Expression of NLRP3 inflammasome in the BSA-overloaded rats kidney

Objective To observe NLRP3 inflammasome expression and inflammatory cells infiltration in the BSA-overloaded rats kidney, and to investigate the potential mechanism of renal injury induced by proteinuria. Methods After unilateral right nephrectomy, eighteen healthy male Wistar rats were randomly divided into two groups: protein overload nephropathy model group (n=10), treated with intraperitoneal injections of bovine serum albumin (BSA); control group (n=8), treated with intraperitoneal injections of 0.9% saline for 9 weeks. Body weigh were measured every week and 24 h urine were collected in 0, 2, 5, 7, 9 week.

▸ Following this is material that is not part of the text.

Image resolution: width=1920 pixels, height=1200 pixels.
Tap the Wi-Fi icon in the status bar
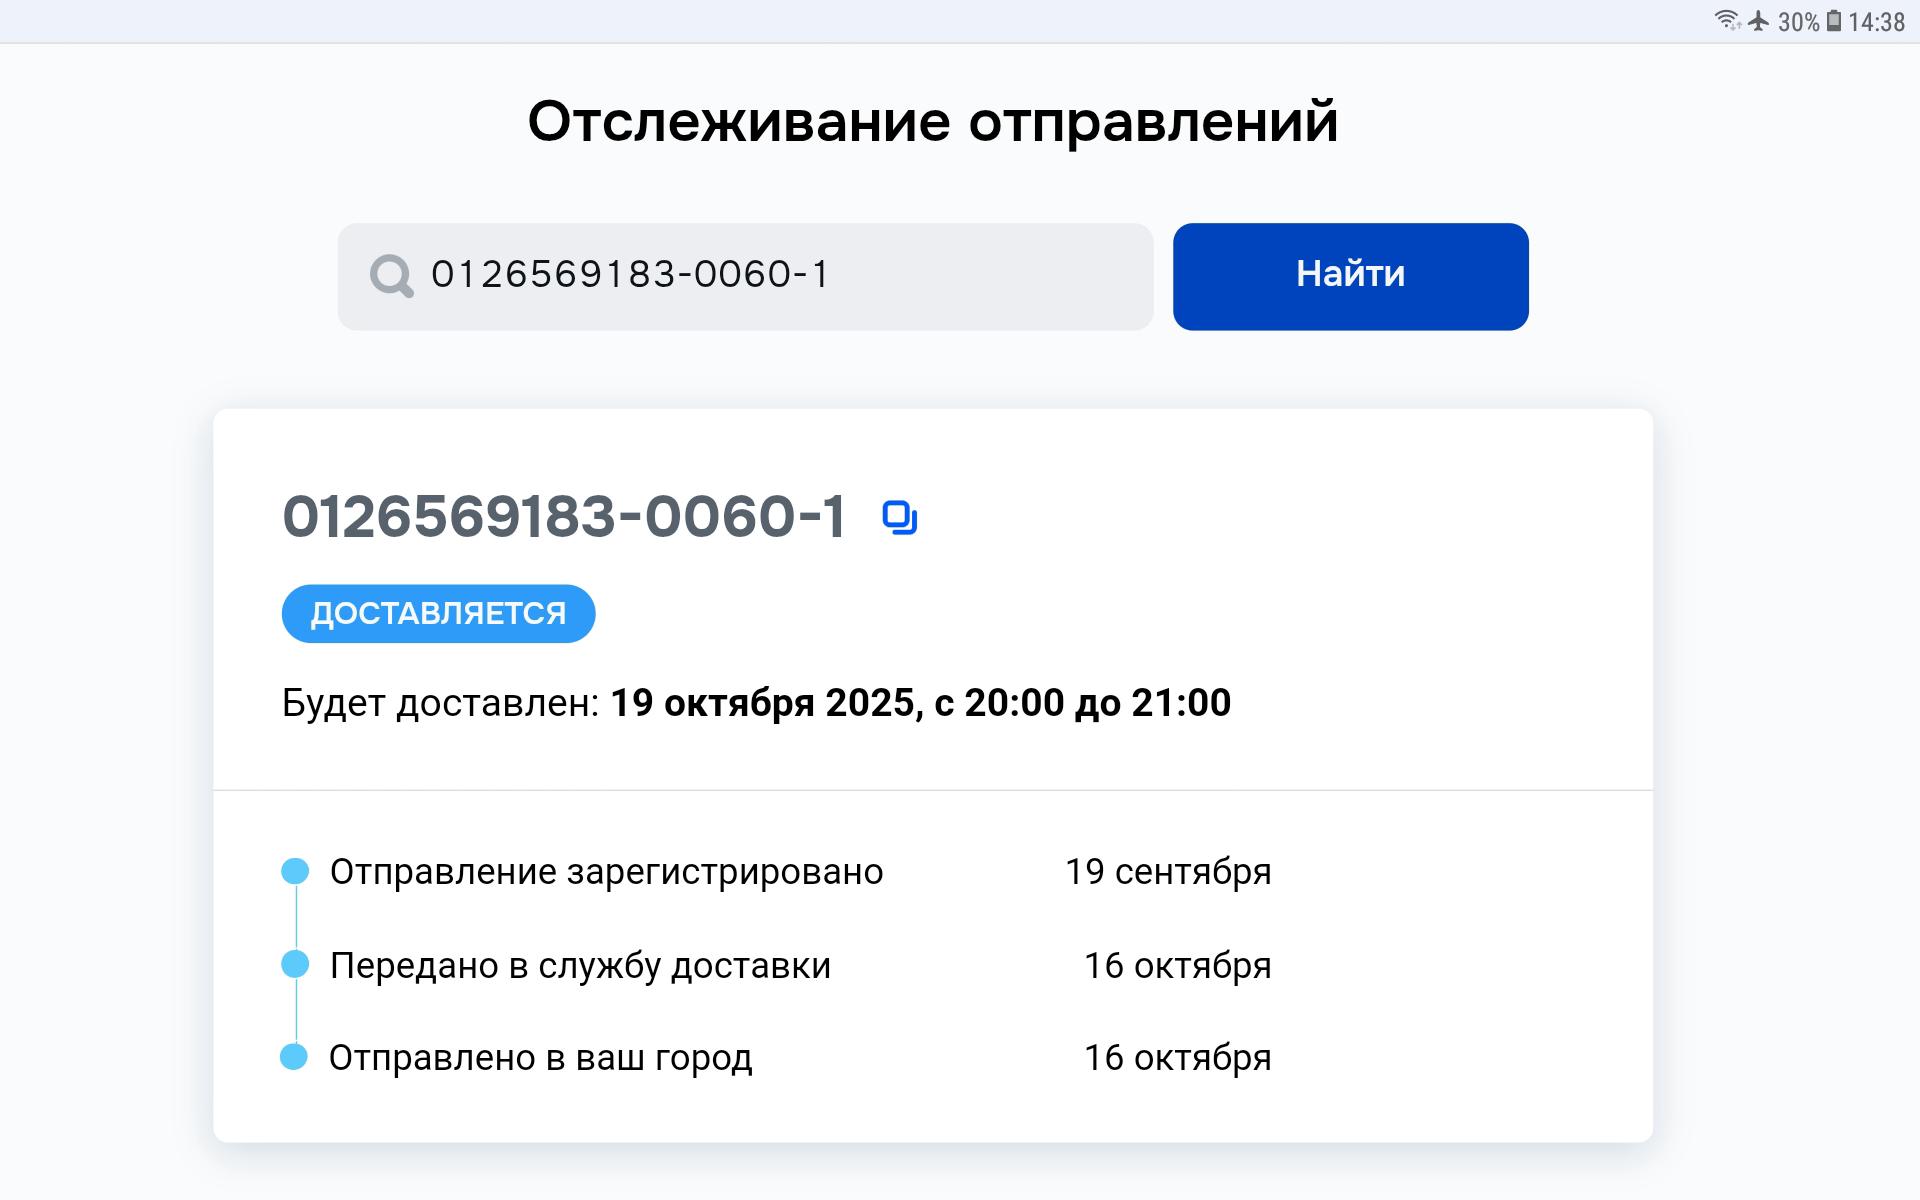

The plasma levels of blood total protein (TP), albumin (Alb), serum creatinine (Scr) and blood urea nitrogen (BUN) were determined by automatic analyzers. Renal pathological changes were evaluated by PAS and Masson stains. Immunohistochemical staining was used to detect the expression of NLRP3, caspase-1, IL-1β, and IL-18, as well as the types of inflammatory cells. The NLRP3, caspase-1, IL-1β, and IL-18 protein and mRNA levels were also analyzed by Western blot and real-time PCR in two groups. Results It was found that there was a significant increase of proteinuria and BUN in model group compare to that in control group (all P＜0.05). However, there were no significant changes in body weight, TP, Alb and Scr between the two groups. Morphological study demonstrated that renal tubular epithelial cell injury, proteinaceous casts in tubular lumen, accompanying with the dominant macrophages and lymphocytes infiltration in interstitium in model group. The immunohistochemistry showed that there were more T (CD3+), B cells (CD20+) and macrophages (CD68+) in renal interstitium in model group than that in control group (P＜0.05). Tubulointerstitial injury score was higher than that of the control group (P＜0.05). Immunohistochemistry, Western blot and real-time PCR all showed that the expression of NLRP3, caspase-1, IL-18 and IL-1 β were significantly increased compared to those in control group (P＜0.05). Furthermore, there were significant correlations between proteinuria and IL-1β/IL-18 expression (P＜0.05). Conclusion NLRP3 inflammasome activation is involved in tubulointerstitial inflammation caused by proteinuria.